It’s that time again! Tomorrow, the BEA will release the initial 2018Q3 GDP estimate. I’m particularly excited about this one because it will heavily determine whether or not Trump can achieve that elusive goal that Republicans so often loved to remind us that Obama could never reach: 3% GDP growth in a calendar year. I’ll first provide what the current major models are predicting, what I predict, and then walk through some scenarios to see how likely it is that Trump will get to 3% for 2018.
2018Q3 Major Model Estimates as of 10/25/2018:
Atlanta Fed : 3.6%
NY Fed : 2.13%
Moody’s : 3.3%
Looking at other forecasts, consensus seems to be around 3.3% for Q3. For Q4, it looks to be about 3.1.
Adroit’s prediction: 3.1%
Oh man, pretty solid numbers! So that’s 2.2, 4.2 and possibly 3.3 for the first three quarters. So what does the economy have to achieve for that coveted 3%? Let’s see: there are four quarters in a year and we kind of have an idea of what three of those quarters are. To get 3% for the year (well, we’ll go with 2.95 because they round up to one digit after the decimal for these types of announcements), we do:
2.95 * 4 = 11.8
11.8 - (2.2 + 4.2 + 3.3) = 2.1
Trump would just need 2.1% for Q4 to achieve what Obama never could!!!

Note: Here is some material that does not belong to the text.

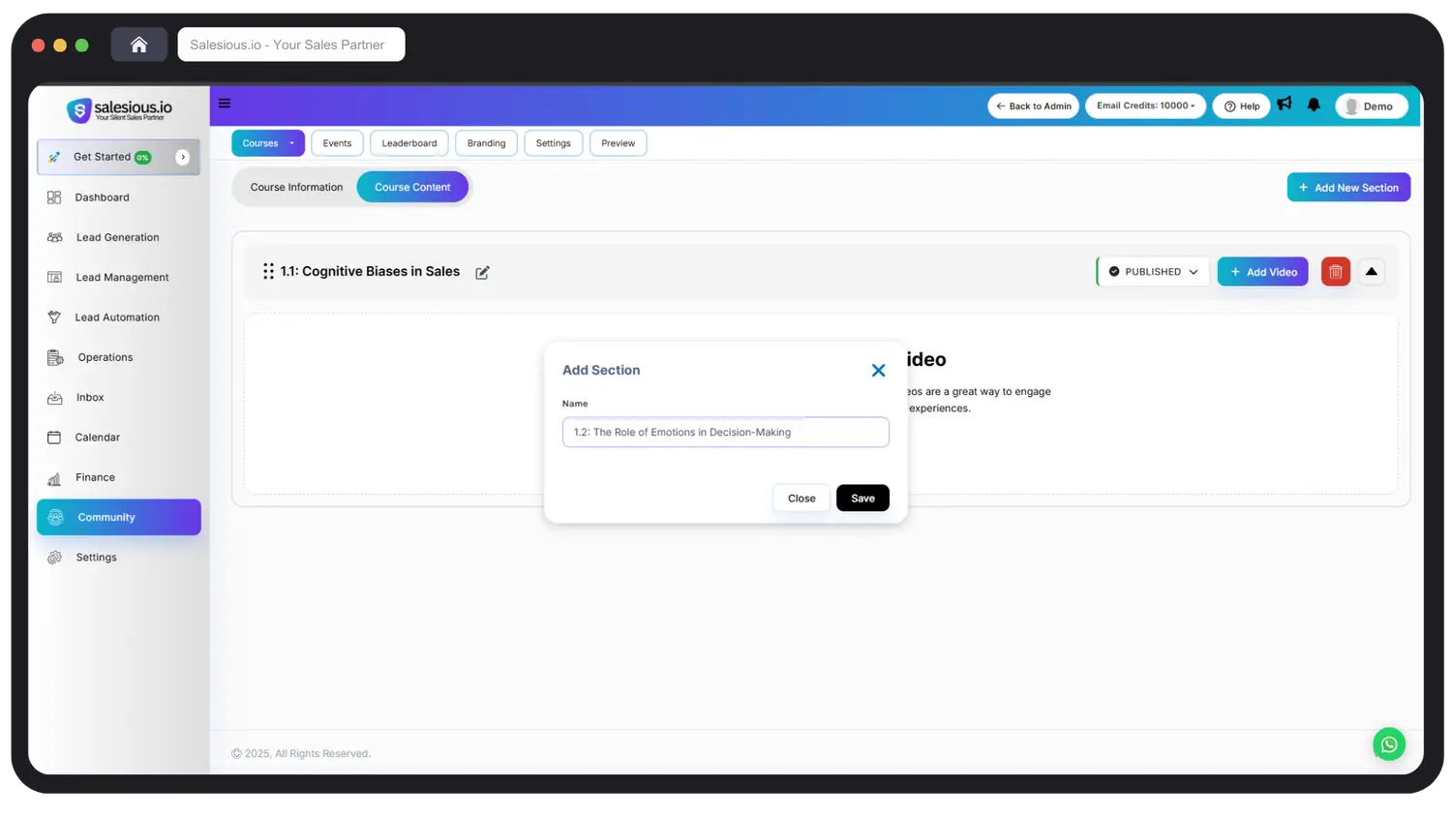Open Email Credits dropdown
This screenshot has width=1452, height=817.
(1145, 106)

But not so fast. That’s not how annual GDP growth is calculated.
That’s right, annualized GDP is calculated by doing the following:
A = average GDP over the previous year’s four quarters, chained 2012 dollars
B = average GDP over this year’s four quarters, chained 2012 dollars
C = the difference between the two averages (B - A)
Annual GDP growth = C / A
Well, how do those quarterly GDP numbers come in to play then? Let’s take a look:
|Quarter||GDP||Quarterly Change||Quarterly Growth|
The quarterly growth percentages basically represent the following:
If the economy grew by the Quarterly Change amount for all 4 quarters this year, we’d have this much annual GDP growth.

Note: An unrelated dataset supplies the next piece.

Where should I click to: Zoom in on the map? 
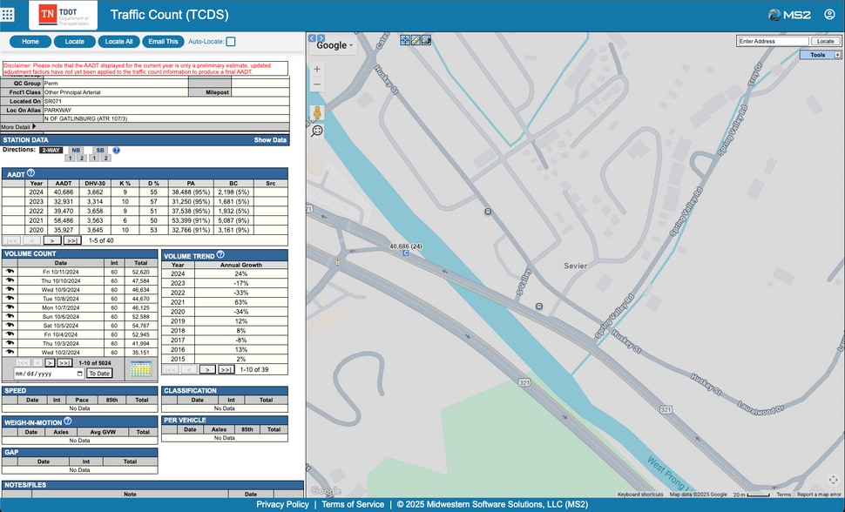(x=317, y=69)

For example, the annual GDP growth for 2017 was 2.2%, but if you take the average of those 2017 quarterly figures, you get 2.49%. Because remember, to get the annual growth, you have to take C from above and divide by A.
So what does C have to be for 2018 to get 2.95% (i.e. 3%) growth? Well, let’s calculate A:
A = (17863.023 + 17995.150 + 18120.843 + 18223.758) / 4
A = 18050.6935
C = 0.0295 * A
C = 532.49545825
Ok, so that’s our magic number for 2018. Let’s say we go with the Atlanta Fed’s prediction of 3.6% for Q3. That would mean we’d have a Q3 Quarterly Change of 162.4562415 (A * 0.036 / 4) or a Q3 Quarterly GDP of 18674.0322415. What do we have to achieve in Q4 to get to 2.95?
A = 18050.6935
C = B - 18050.6935
532.49545825 = ((18323.963 + 18511.576 + (18674.0322415) + (18674.0322415 + x) / 4) - 18050.6935
18583.18895825 = (18323.963 + 18511.576 + (18674.0322415) + (18674.0322415 + x) / 4
74332.755833 = (18323.963 + 18511.576 + (18674.0322415) + (18674.0322415 + x)
149.15235 = x
If we have 3.6% in Q3, we need a Quarterly Change of 149.15235 in Q4 to get 2.95% annual growth. That comes out to be 3.31% growth required in Q4.
Let’s go with the consensus of 3.3% in Q3. We’d need 3.91% in Q4 to reach our 2.95%.
Let’s go with Adroit’s prediction of 3.1% in Q3. It jumps up to 4.31%.
What say you? What do you think Q3 will bring in and what are the chances that we’ll achieve 3% annual growth this year?